A Maior Inovação da Internet vem dos anos 1950

Eu vejo muita gente em busca de “inovação”. As agências querem inovar, os geradores de conteúdo querem inovar, os blogueiros já estão com medo de virar notícia velha, o Twitter já está sério o bastante para todo mundo usar, só não saber como ganhar dinheiro com ele…

OK, inovar é preciso, mas será mesmo tão essencial assim? Será que nada feito no passado presta, será que todos os modelos são obsoletos?

Nos anos 60 existia um programa chamado Teatrinho Troll, sucesso absoluto. Antes, o Repórter Esso – Testemunha Ocular da História. Eram programas excelentes, que marcaram época, e existiam única e exclusivamente por causa do patrocínio direto. Sim, crianças, anunciantes associavam seus produtos a programas, e as pessoas diziam “viu no Repórter Esso?”

Rápido vôo de DeLorean para o Século XXI. Enquanto o mundo inteiro discute como ganhar dinheiro com YouTube, enquanto nem o Google sabe o que fazer com o elefante branco, um cara chamado Seth MacFarlane, criador de Family Guy e American Dad fecha um acordo para produzir o “Seth MacFarlane’s Cavalcade of Cartoon Comedy.”.

Programetes de um, dois minutos, bem dentro da curta atenção dos espectadores modernos.

Monetização?
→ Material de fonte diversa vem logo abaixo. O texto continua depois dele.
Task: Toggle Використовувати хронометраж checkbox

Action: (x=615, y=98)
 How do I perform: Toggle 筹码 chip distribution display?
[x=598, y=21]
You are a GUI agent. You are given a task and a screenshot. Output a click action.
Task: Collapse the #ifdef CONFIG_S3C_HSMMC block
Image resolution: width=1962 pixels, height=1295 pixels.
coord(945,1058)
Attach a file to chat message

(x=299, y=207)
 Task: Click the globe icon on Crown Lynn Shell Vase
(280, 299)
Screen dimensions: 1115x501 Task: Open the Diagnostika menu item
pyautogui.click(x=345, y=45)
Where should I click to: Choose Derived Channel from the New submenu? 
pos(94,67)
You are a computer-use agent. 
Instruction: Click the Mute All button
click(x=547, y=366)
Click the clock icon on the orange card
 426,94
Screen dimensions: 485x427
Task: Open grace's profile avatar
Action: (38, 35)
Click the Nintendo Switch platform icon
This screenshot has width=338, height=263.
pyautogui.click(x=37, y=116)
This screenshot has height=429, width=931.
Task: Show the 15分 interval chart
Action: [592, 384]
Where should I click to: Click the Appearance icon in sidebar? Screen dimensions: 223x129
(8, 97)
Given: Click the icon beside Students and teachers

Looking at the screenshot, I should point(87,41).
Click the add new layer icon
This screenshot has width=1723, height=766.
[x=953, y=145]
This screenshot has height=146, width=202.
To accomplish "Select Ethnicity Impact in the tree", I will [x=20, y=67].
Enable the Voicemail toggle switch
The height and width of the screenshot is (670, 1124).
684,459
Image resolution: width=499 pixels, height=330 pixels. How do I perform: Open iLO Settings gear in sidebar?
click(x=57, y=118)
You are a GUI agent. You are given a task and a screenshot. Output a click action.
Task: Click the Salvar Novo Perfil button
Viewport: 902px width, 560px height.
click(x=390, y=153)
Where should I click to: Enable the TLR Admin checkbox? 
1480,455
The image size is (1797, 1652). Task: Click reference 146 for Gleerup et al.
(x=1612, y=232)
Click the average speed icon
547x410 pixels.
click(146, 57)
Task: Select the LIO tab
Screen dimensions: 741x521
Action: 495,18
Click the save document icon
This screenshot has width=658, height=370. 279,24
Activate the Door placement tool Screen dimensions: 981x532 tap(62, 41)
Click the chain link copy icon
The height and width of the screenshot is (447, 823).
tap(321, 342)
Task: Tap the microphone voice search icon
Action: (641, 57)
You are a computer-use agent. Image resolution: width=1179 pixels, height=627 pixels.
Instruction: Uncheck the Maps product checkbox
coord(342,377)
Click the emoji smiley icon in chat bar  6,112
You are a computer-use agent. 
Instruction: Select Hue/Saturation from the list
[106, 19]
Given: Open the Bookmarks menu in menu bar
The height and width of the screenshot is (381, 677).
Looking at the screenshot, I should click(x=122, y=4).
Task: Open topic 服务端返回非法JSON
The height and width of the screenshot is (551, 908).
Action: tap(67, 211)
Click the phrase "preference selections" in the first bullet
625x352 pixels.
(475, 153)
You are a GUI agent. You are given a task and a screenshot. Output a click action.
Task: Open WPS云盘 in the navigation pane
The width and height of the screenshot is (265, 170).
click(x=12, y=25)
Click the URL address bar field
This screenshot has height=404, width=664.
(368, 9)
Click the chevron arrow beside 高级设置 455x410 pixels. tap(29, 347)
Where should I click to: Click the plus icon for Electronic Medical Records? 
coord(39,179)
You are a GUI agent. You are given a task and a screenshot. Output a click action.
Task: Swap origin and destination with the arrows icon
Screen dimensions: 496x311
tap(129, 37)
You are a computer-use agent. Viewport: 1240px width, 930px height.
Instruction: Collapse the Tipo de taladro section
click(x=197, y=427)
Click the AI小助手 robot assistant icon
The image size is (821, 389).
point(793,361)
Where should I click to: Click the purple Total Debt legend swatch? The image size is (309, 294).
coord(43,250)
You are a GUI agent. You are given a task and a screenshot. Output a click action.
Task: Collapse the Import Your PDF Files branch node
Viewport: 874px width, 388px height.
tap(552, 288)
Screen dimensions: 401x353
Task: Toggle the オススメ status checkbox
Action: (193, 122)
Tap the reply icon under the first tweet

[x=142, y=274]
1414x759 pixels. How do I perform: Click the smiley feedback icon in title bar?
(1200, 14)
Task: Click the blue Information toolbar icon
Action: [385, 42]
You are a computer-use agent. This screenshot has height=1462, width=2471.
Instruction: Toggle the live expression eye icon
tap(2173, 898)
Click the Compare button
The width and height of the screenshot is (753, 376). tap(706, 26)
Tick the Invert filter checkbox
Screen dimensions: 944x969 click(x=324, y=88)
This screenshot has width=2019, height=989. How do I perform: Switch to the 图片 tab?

Dois métodos: AdSense, quando no YouTube, e uma animação curta, relacionada com um anunciante, antes do vídeo em si. Vejam um exemplo que já ficou clássico, o Mário (vai, pergunta) salvando a princesa:

“Você foi raptada por algo que vai em saladas” é uma frase maravilhosa, mas o foco é: “Presented by Burger King“, em uma vinheta antes do filme. Animada, no estilo do desenho, mas ainda uma vinheta publicitária. PATROCÍNIO.

Não dá para ser mais convencional do que isso. Nem o merchandising no Pânico consegue ser tão convencional.

Recapitulando: Temos conteúdo original, veiculado no YouTube, auge da Web 2.0, financiado pelo mesmo modelo de monetização da televisão dos anos 50.

O vídeo acima, com 5 meses de idade teve 11.940.435 de visualizações.

Você acha que o Burguer King não está CAGANDO por não ter “inovado” na publicidade, por seguir um modelo de quase 60 anos de idade, por parecer, aos olhos dos publicitários modernosos um Sabonete Eucalol ou algo assim?

A resposta correta seria “Eu tive 12 milhões de exibições do meu comercial, e você?”

Quantas iniciativas modernas, inovadoras, estilosas conseguem números assim?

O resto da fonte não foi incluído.